▸ WORK REQUIRED
Find the line with "Given: Expand the Adblock Plus dropdown arrow" in the data below. Repeat it and every line after it up to the end, exactly, but drop the pictures.
┌─ SOURCE RECORDS
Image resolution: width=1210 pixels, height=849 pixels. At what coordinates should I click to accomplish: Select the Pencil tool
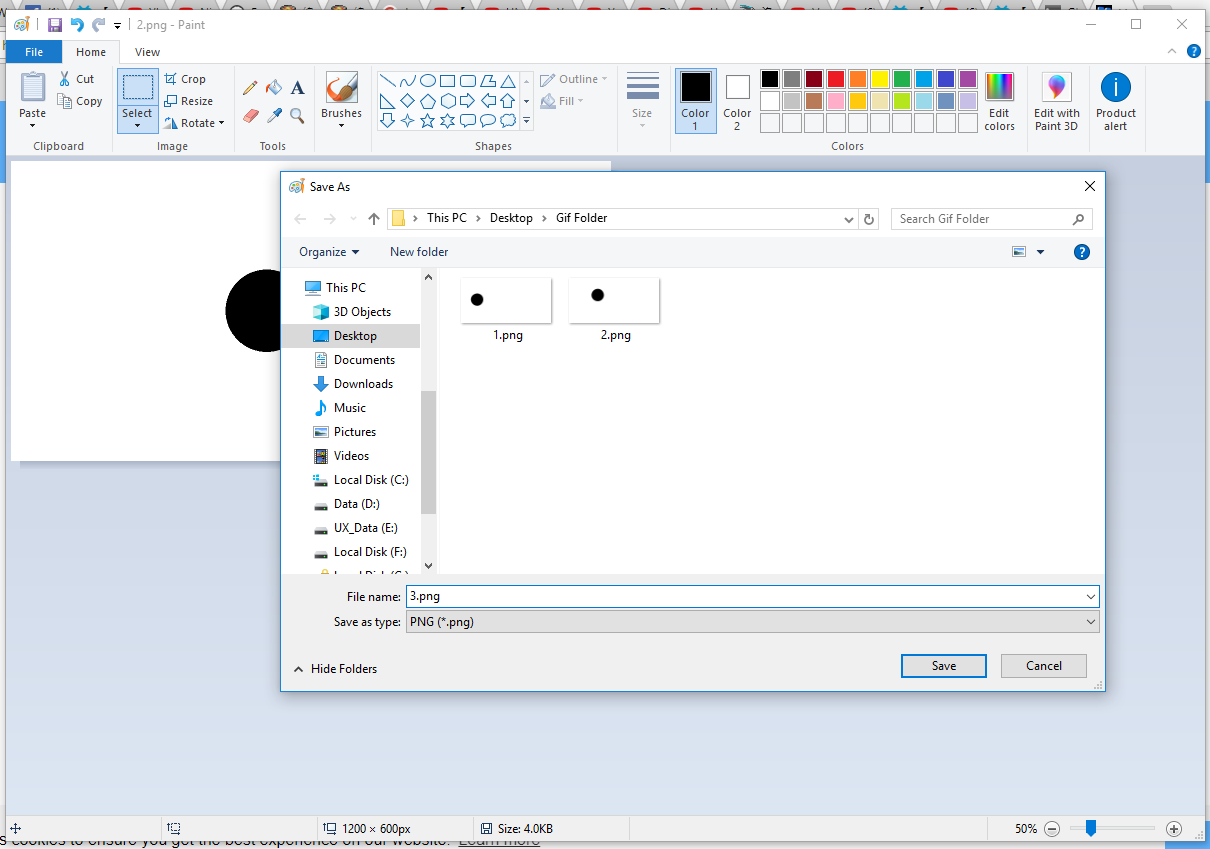tap(250, 88)
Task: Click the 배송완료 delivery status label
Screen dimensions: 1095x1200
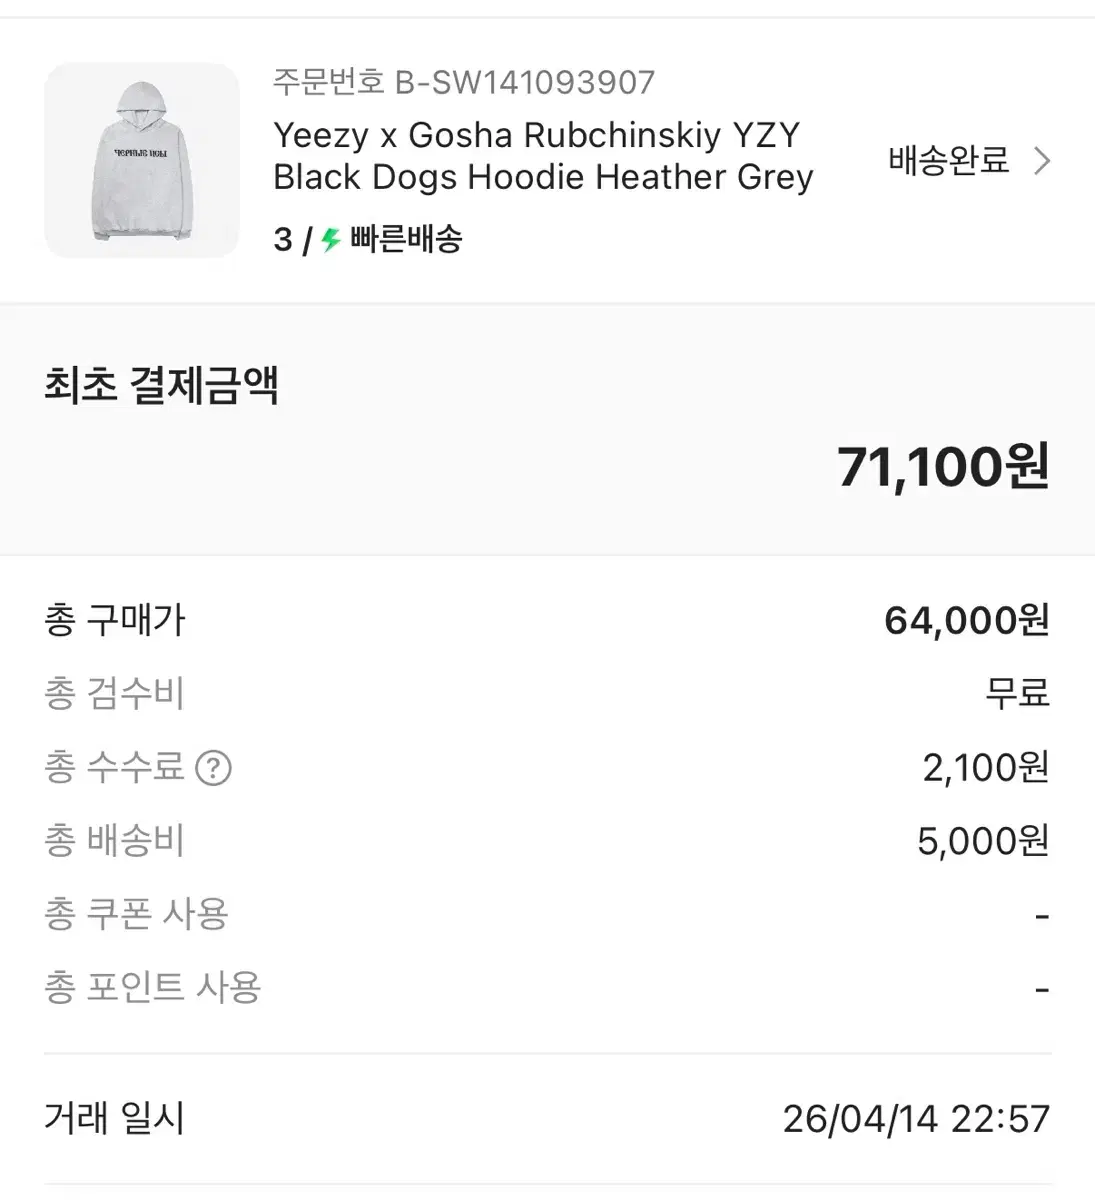Action: coord(948,160)
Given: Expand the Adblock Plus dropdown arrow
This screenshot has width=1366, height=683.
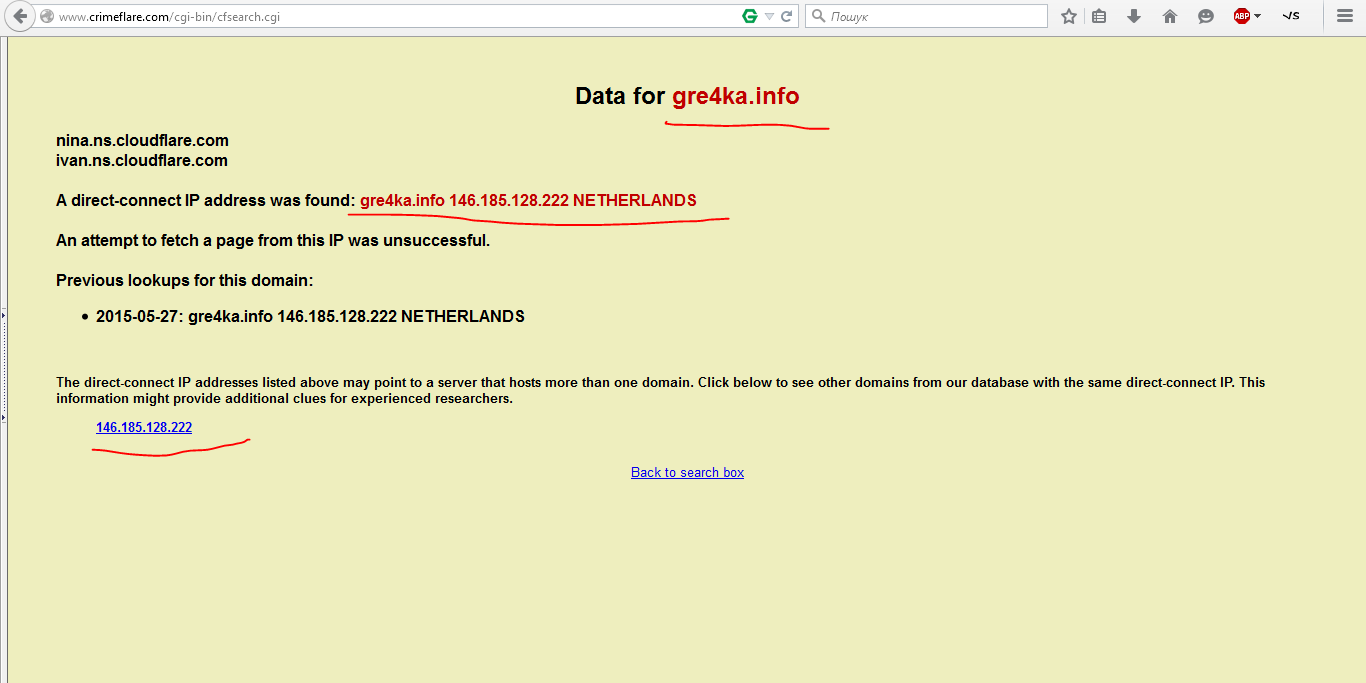Looking at the screenshot, I should (1258, 16).
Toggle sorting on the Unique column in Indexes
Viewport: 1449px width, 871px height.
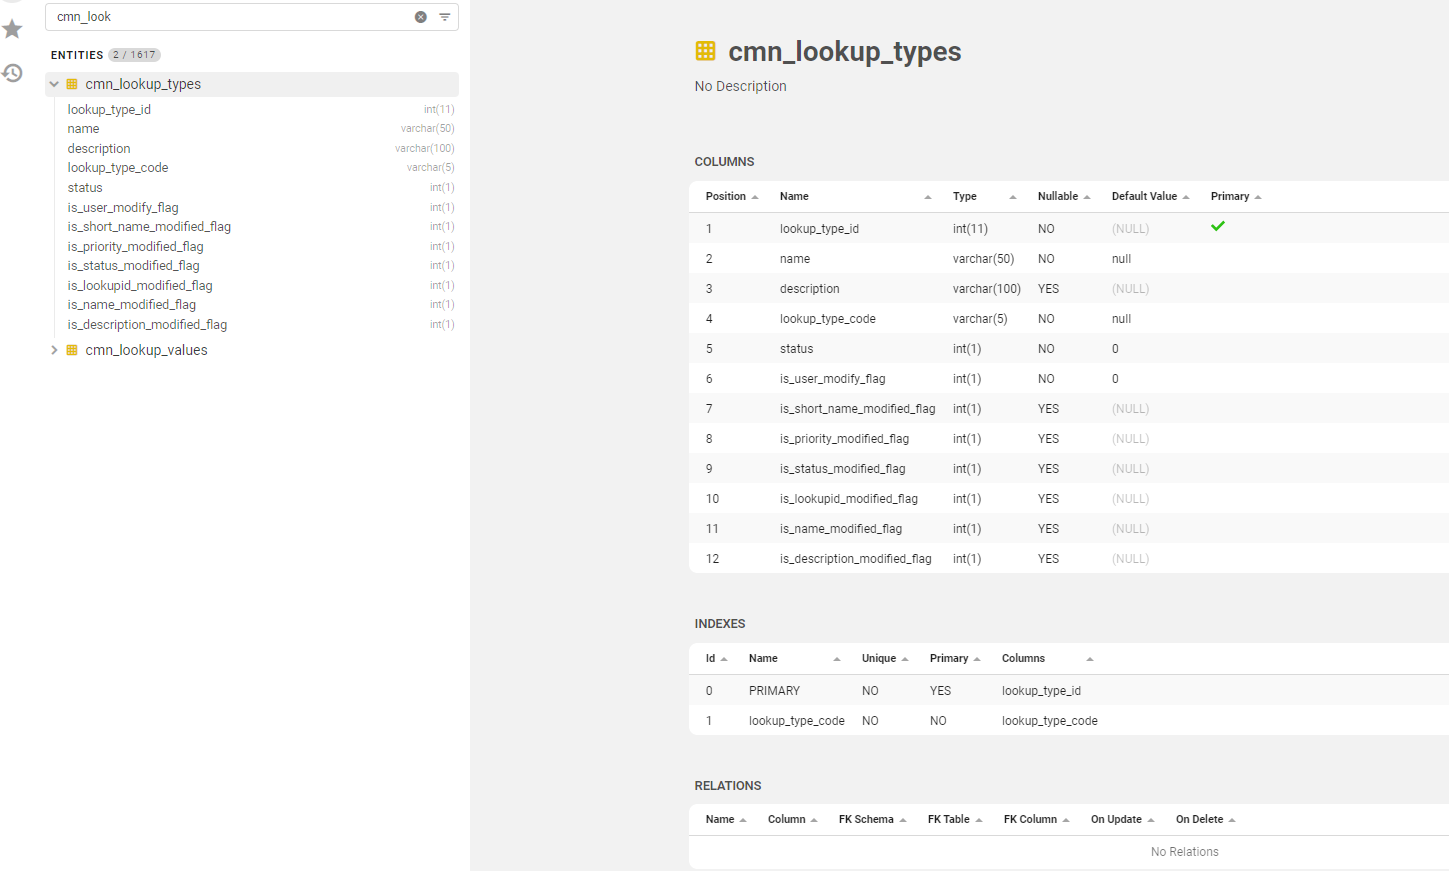[x=905, y=658]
└─
▸ RESULT
Given: Expand the Adblock Plus dropdown arrow
This screenshot has width=1366, height=683.
Looking at the screenshot, I should (1258, 16).
Toggle sorting on the Unique column in Indexes
Viewport: 1449px width, 871px height.
[x=905, y=658]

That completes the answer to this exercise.